Print nothing but the lines below starting at the line that holds "You are a computer-use agent. The image size is (1200, 480)." and ending at the line that holds "Task: Click the IFS Code value IBKL0001198", including both, each exactly as written.

(Dataset items)
========

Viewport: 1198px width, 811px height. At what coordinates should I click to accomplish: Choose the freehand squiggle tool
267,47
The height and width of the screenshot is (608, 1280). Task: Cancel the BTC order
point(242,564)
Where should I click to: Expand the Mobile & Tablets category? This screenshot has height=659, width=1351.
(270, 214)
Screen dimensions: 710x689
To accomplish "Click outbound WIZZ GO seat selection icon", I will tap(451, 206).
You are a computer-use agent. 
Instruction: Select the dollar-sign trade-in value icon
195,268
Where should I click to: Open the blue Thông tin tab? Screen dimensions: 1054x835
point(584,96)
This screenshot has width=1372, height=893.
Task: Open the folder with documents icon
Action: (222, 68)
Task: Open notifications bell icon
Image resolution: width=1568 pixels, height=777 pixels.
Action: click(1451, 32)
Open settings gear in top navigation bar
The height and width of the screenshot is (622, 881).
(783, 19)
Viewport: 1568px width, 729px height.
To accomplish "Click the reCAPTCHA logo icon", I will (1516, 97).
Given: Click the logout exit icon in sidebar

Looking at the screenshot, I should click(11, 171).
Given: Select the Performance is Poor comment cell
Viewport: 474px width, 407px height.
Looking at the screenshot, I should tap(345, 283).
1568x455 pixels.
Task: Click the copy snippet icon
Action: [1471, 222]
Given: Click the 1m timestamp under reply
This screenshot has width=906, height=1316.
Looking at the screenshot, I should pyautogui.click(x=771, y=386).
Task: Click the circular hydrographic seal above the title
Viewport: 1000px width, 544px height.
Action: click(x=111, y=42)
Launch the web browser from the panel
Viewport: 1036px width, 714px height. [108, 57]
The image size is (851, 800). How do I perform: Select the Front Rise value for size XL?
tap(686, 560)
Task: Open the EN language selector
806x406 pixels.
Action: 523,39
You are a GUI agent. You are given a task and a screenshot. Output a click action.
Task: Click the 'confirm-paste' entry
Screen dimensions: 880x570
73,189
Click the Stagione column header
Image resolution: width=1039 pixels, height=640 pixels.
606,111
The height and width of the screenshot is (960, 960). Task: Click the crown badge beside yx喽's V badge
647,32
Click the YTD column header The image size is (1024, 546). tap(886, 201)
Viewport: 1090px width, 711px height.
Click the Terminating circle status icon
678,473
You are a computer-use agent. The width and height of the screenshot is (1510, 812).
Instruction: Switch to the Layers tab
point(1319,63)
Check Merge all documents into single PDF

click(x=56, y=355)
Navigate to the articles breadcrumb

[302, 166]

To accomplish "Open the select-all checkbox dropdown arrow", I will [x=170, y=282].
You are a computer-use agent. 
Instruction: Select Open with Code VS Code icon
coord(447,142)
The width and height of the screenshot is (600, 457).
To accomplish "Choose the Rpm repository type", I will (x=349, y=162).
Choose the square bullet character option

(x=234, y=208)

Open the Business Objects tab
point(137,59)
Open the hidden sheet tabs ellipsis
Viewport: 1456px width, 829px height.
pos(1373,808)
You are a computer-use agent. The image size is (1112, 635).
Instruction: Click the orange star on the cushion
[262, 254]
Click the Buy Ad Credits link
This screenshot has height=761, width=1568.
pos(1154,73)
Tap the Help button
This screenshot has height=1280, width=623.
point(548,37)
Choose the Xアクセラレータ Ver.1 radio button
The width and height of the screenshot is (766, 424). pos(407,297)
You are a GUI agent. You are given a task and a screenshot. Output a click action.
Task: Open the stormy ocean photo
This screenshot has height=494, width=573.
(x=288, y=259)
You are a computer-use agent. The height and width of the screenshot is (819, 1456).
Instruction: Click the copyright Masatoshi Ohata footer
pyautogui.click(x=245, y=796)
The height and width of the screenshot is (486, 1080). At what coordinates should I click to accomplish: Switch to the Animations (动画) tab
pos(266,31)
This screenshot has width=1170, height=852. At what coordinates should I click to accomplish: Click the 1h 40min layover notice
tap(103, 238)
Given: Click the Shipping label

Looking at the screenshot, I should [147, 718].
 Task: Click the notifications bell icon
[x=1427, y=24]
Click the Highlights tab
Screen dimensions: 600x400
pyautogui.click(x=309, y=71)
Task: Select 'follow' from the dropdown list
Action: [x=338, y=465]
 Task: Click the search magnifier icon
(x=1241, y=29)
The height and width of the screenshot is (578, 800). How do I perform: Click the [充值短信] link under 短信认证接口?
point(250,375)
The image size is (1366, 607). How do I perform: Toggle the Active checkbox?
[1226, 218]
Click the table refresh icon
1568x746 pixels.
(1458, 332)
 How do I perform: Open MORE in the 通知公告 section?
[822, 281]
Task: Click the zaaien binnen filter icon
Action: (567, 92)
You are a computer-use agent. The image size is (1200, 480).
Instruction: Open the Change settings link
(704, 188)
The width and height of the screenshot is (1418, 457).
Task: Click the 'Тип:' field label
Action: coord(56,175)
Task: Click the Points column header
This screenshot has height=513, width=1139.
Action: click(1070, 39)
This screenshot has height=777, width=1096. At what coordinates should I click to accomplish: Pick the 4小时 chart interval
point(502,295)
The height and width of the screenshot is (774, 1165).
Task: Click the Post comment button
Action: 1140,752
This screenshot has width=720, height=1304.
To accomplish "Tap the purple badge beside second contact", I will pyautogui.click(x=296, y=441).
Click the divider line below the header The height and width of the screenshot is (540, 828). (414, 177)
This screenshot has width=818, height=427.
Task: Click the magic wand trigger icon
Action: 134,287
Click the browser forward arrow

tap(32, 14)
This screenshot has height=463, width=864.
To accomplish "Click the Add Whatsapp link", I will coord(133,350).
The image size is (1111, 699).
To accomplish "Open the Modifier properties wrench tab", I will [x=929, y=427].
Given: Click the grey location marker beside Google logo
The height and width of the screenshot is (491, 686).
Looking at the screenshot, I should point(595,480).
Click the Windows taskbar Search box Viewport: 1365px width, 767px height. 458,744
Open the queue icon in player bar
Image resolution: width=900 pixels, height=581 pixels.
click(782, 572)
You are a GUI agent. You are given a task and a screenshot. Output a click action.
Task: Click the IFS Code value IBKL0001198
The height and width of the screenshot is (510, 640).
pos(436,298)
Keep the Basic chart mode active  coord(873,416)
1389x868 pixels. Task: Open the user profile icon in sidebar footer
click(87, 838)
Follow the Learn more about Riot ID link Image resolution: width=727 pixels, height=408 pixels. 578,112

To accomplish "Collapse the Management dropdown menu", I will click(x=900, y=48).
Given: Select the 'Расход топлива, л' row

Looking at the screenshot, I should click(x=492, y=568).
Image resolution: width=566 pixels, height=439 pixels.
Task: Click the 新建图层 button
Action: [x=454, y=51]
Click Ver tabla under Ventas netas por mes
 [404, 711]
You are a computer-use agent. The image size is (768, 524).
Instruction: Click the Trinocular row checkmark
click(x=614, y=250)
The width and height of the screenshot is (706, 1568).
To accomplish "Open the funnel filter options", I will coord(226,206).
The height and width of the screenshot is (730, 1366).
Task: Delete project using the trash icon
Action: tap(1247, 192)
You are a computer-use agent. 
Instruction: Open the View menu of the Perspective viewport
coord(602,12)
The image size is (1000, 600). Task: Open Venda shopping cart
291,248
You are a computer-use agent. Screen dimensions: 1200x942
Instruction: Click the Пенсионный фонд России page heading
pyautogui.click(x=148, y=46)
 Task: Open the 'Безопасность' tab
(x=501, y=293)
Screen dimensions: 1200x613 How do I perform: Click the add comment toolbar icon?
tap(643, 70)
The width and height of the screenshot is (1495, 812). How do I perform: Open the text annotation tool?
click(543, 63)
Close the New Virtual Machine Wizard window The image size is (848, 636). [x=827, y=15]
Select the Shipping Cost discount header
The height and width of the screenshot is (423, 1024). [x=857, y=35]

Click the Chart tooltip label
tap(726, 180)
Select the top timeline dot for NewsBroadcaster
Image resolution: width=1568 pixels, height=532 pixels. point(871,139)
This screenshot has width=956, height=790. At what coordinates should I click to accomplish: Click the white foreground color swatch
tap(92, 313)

========

## Response to the task
You are a computer-use agent. The image size is (1200, 480).
Instruction: Open the Change settings link
(704, 188)
The width and height of the screenshot is (1418, 457).
Task: Click the 'Тип:' field label
Action: coord(56,175)
Task: Click the Points column header
This screenshot has height=513, width=1139.
Action: click(1070, 39)
This screenshot has height=777, width=1096. At what coordinates should I click to accomplish: Pick the 4小时 chart interval
point(502,295)
The height and width of the screenshot is (774, 1165).
Task: Click the Post comment button
Action: 1140,752
This screenshot has width=720, height=1304.
To accomplish "Tap the purple badge beside second contact", I will pyautogui.click(x=296, y=441).
Click the divider line below the header The height and width of the screenshot is (540, 828). (414, 177)
This screenshot has width=818, height=427.
Task: Click the magic wand trigger icon
Action: 134,287
Click the browser forward arrow

tap(32, 14)
This screenshot has height=463, width=864.
To accomplish "Click the Add Whatsapp link", I will coord(133,350).
The image size is (1111, 699).
To accomplish "Open the Modifier properties wrench tab", I will [x=929, y=427].
Given: Click the grey location marker beside Google logo
The height and width of the screenshot is (491, 686).
Looking at the screenshot, I should point(595,480).
Click the Windows taskbar Search box Viewport: 1365px width, 767px height. 458,744
Open the queue icon in player bar
Image resolution: width=900 pixels, height=581 pixels.
click(782, 572)
You are a GUI agent. You are given a task and a screenshot. Output a click action.
Task: Click the IFS Code value IBKL0001198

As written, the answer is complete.